** EXERCISE **
Only the lines of the data holding the string "width" need to be returned.

---------- MATERIAL FOR THIS TASK

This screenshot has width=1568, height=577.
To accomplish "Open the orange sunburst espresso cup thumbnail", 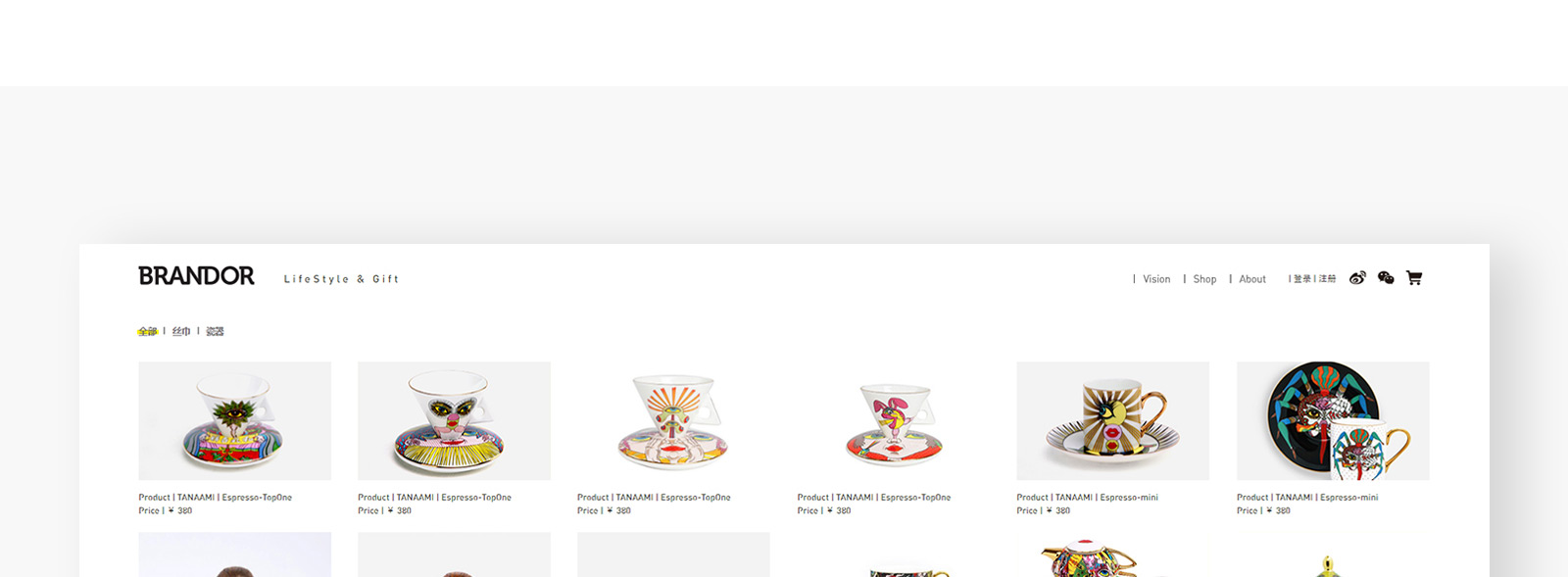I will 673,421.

--------------------
---------- MATERIAL FOR THIS TASK

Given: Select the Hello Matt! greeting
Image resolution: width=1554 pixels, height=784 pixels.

--------------------
---------- MATERIAL FOR THIS TASK

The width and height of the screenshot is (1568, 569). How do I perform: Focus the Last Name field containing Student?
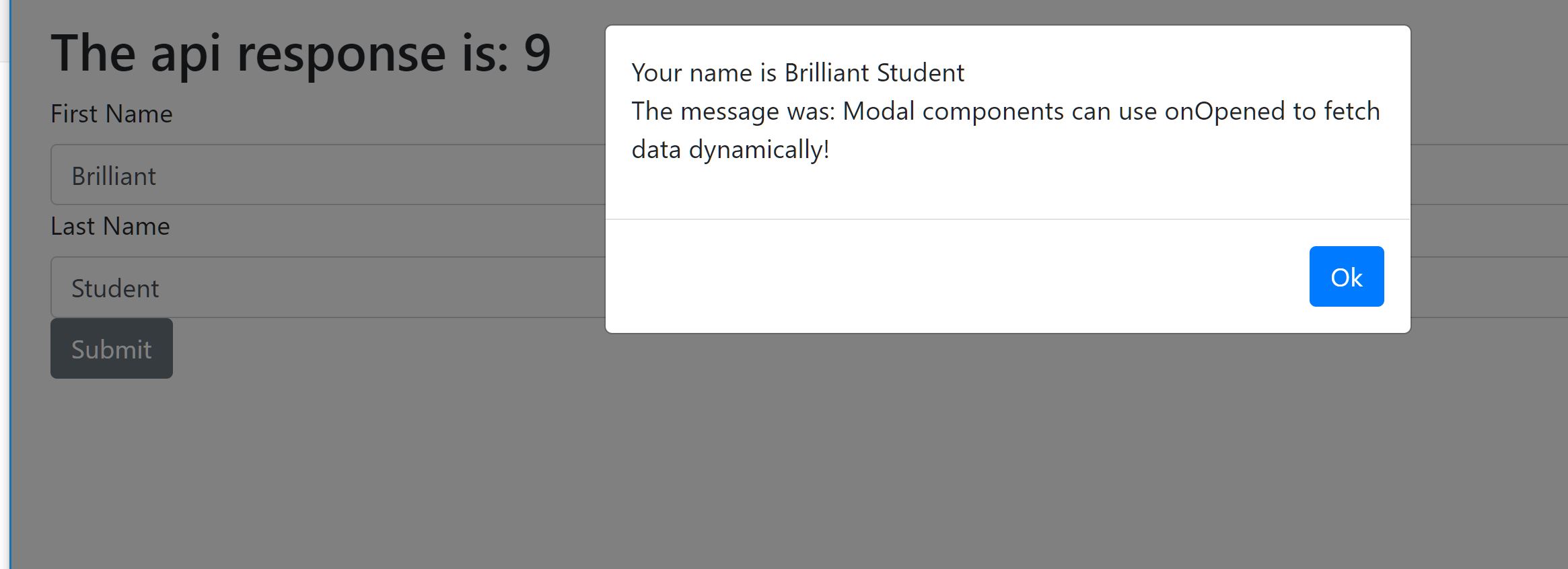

--------------------

** OUTPUT BELOW **
This screenshot has width=1568, height=577.
Image resolution: width=1554 pixels, height=784 pixels.
The width and height of the screenshot is (1568, 569). How do I perform: Focus the Last Name field containing Student?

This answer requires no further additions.